Written by T-admin

March 12, 2021

EV Powertrain

Are you afraid of Li-Ion fires? The Li-Ion batteries are lightweight, inexpensive, powerful, and more ecological power-storage devices than most alternatives. This is why they are vastly used in appliances, and in the last decade also in our vehicles. We had all heard of the fire in 2019 that destroyed a fleet of electric motorcycles and made a stop to the first MotoE World Cup – the electric spin-off of MotoGP. Events like this add to the skepticism of electric vehicles, which is nothing new when it comes to new technology.
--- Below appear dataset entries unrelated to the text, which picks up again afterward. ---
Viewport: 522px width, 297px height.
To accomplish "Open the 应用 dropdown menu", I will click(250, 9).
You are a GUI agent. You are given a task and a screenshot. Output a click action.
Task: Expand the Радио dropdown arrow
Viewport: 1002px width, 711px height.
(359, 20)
For instance, when the first cars appeared in the early 1900s there was a heated debate about the highly flammable gasoline that runs the ICE cars.

But are Li-Ion batteries, that power EVs really a fire hazard?
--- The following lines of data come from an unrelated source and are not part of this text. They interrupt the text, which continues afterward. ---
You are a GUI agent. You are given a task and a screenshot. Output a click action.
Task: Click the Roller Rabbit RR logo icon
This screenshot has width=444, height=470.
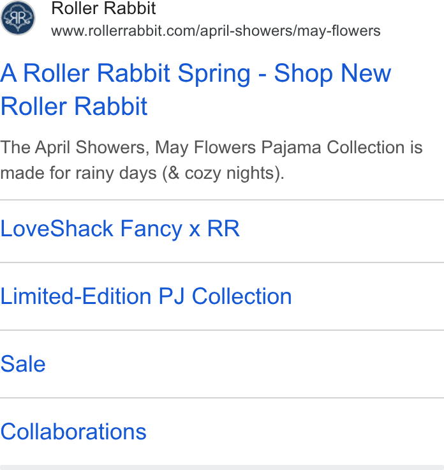click(x=18, y=18)
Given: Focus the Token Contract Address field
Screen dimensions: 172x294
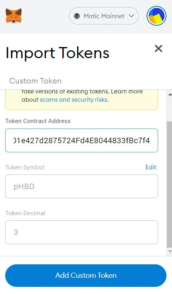Looking at the screenshot, I should pos(81,140).
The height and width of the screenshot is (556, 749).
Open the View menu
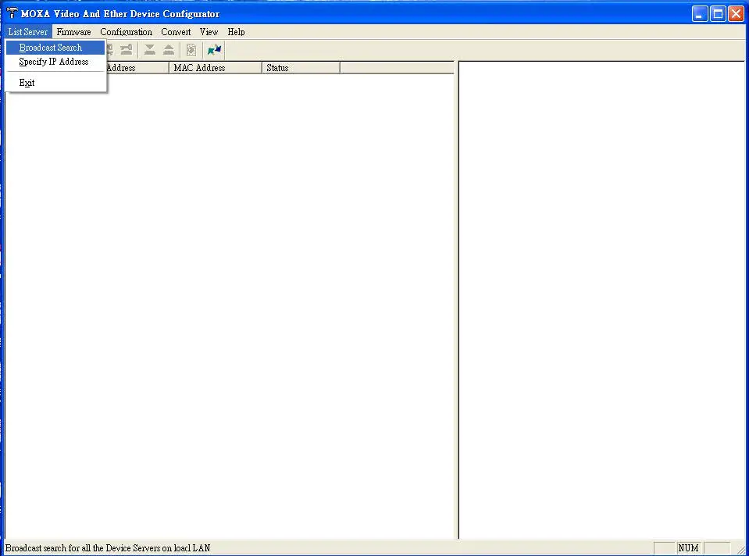coord(209,32)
When you think about it, Li-ion batteries are everywhere: they power our mobile phones, home appliances, laptops,… and even though these batteries are so prevalent, there are actually really few accidents. By comparison: Your chance of being struck by lightning in the course of a lifetime is about 1 in 13,000. Lithium-ion batteries have a failure rate that is less than one in a million. The failure rate of a quality Li-ion cell is better than 1 in 10 million. When comparing EVs with ICEs, it is worth noting that EVs produce fewer fires per billion kilometers driven than ICEs. The most notorious EV manufacturer Tesla for instance reported only two fires per one billion kilometers driven.

The manufacturers put a special emphasis on quality production of the Li-Ion cells. To verify the safety of a new cell, a manufacturer may release 1 million samples into a workforce on observation. The cell is approved for the use of critical missions, such as medical, if no failure occurs in one year that could compromise safety.
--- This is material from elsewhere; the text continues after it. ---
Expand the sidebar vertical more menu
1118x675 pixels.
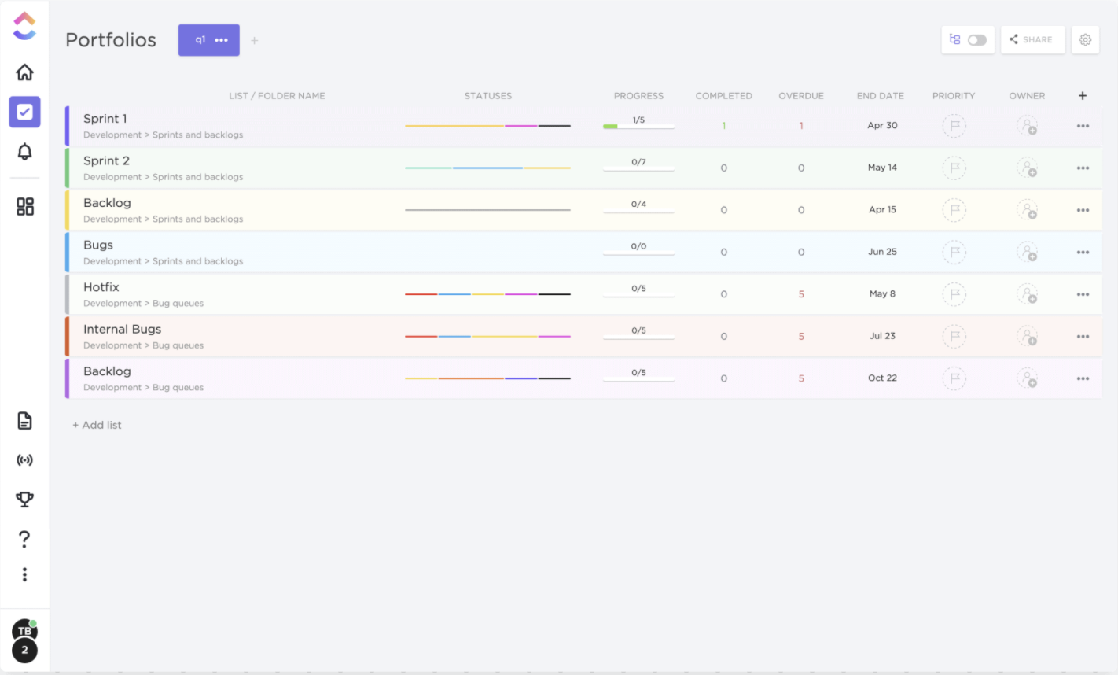[24, 574]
So how come the batteries catch fire, if all these tests are done?

Almost all fire incidents in the Li-Ion batteries were caused by non-certified battery cells. The other causes for Li-Ion battery fires are excessive vibration, electrical shorting, elevated heat, rapid discharge, overcharging, poor design, or mechanical damage.

Li-Ion batteries should never be fully discharged. Their charge should never drop below 2V per cell. If this happens, when re-charged, these cells can become unstable, causing excessive heat, resulting in combustion.

Li-Ion batteries should also always be kept away from heat sources and direct sunlight, especially when fully charged. They should always be stored in a cool and dry place, partially charged. Overheating results in a process called thermal runaway, when the internal temperature and pressure of the battery rise faster than it can be spent, causing the battery to combust. The heat of one cell then affects the neighboring cells and causes a chain reaction.

Often usage of quick-chargers can additionally damage the cells, making them more prone to catching fires.

How to react if the Li-Ion battery catches fire?

If the battery overheats, hisses, bulges, exhumes smoke, or catches fire, you should immediately remove it from your e-bike (if possible), and move it away from flammable materials. Try to bring the battery outside and let it burn out. If the battery starts burning while charging, disconnect it, but this will unfortunately not stop it from further destruction.

If the fire is small, you can use a foam extinguisher, CO2, ABC dry chemical, powdered graphite, copper powder or soda (sodium carbonate). You can also use water, which will not extinguish the fire itself, but it will prevent it from spreading, by cooling down the affected area. If the Li-Ion battery catches fire, you will have to let it burn out and make sure the fire does not spread to other materials. The Li-Ion fire can’t be extinguished. If the cause of fire is a cell in a battery pack, leave a whole pack outdoors or in the area that you can control for a while, since the affected cell could destabilize the rest of the cells, causing them to ignite.

When burning, Li-Ion batteries produce CO2, vaporized electrolyte consisting of hydrogen fluoride (HF) and phosphoryl fluoride (POF3). There are also organic solvents and combustion products in the gases. In case the fire happens indoors, you should ventilate and vacate the area.

To sum it up…

The fires in Li-Ion batteries are pretty rare, but if they happen, stay calm, take the battery outside and keep it cool, so the fire doesn’t spread. Ventilate the room where the fire started, and keep an eye on the battery pack after the fire burned out. And most of all, if building your own battery pack, always purchase the cells from certified manufacturers.